__REQUIRED TASK__. Set down the Nakimi security documentation below word for word, from "Key Features" through "(not just deleted)".

__ARTICLE__.
■ ■ ■

Security Documentation

Overview

This document covers security aspects of Nakimi, including threat model, encryption details, and security policies.

Security Policy

For reporting security vulnerabilities, see the Security Policy.

Important: Do not report security issues publicly. Email security@pitanga.org instead.

Encryption Architecture

Nakimi uses age (Actually Good Encryption) for modern, auditable encryption.

Key Features

  • Public-key cryptography: Each vault has a key pair (private/public)
  • Encryption at rest: All secrets are encrypted with age before storage
  • Just-in-time decryption: Secrets are decrypted only during active sessions
  • RAM-backed storage: Decrypted secrets prefer /dev/shm (RAM-backed tmpfs); falls back to /tmp if unavailable
  • Memory locking: Uses mlock() to prevent swapping to disk
  • Hardware key support: Optional YubiKey PIV integration via age-plugin-yubikey (requires physical key + PIN)
  • Secure deletion: Plaintext files are shredded with shred (not just deleted)

Key Management

  • Private key: ~/.nakimi/key.txt (keep this safe!)
  • Public key: ~/.nakimi/key.txt.pub (can be shared for encryption)
  • Critical: Back up your private key offline. Losing it means losing access to all encrypted secrets.

Threat Model

Assumptions

  1. User machine is not compromised - No malware, keyloggers, or rootkits present
  2. Full Disk Encryption (FDE) is enabled on the system
  3. Physical security - Laptop is in your possession or secured
  4. Trusted plugins - Plugins are from trusted sources and properly implemented
  5. Age implementation is secure - We rely on the age encryption library

Protection Provided

Threat Protection
Stolen laptop with FDE Secrets remain encrypted at rest
Accidental file exposure Secrets are encrypted (.age files)

■ ■ ■

__EXTRACTED INFORMATION__.

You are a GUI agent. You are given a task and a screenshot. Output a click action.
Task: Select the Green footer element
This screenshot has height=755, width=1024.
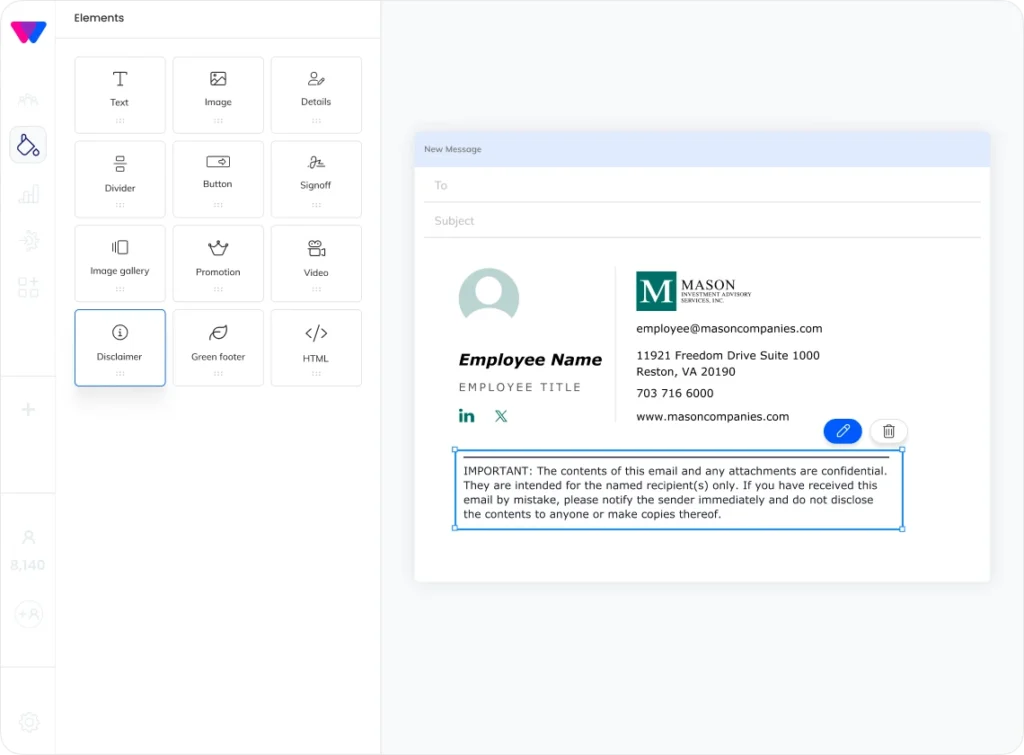point(218,346)
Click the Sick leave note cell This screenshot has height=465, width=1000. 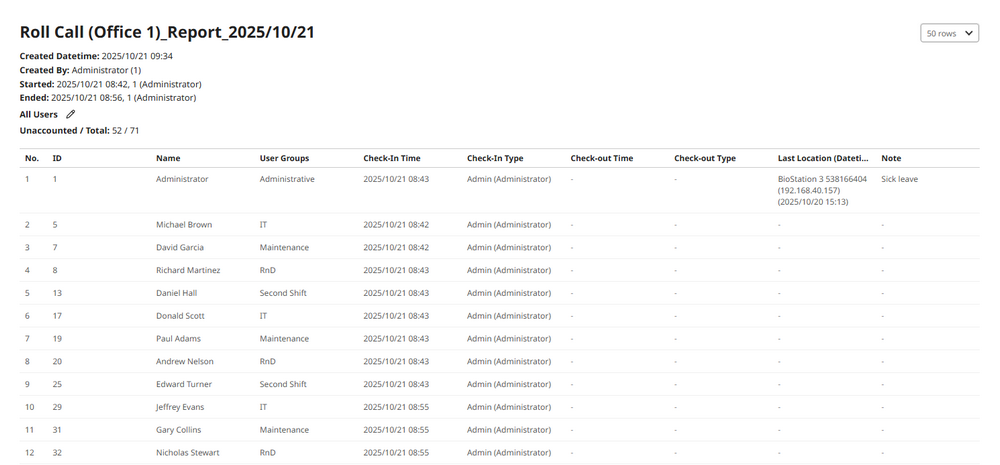899,179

■ ■ ■

__ANSWER FOR THIS EXERCISE__.
Key Features

  • Public-key cryptography: Each vault has a key pair (private/public)
  • Encryption at rest: All secrets are encrypted with age before storage
  • Just-in-time decryption: Secrets are decrypted only during active sessions
  • RAM-backed storage: Decrypted secrets prefer /dev/shm (RAM-backed tmpfs); falls back to /tmp if unavailable
  • Memory locking: Uses mlock() to prevent swapping to disk
  • Hardware key support: Optional YubiKey PIV integration via age-plugin-yubikey (requires physical key + PIN)
  • Secure deletion: Plaintext files are shredded with shred (not just deleted)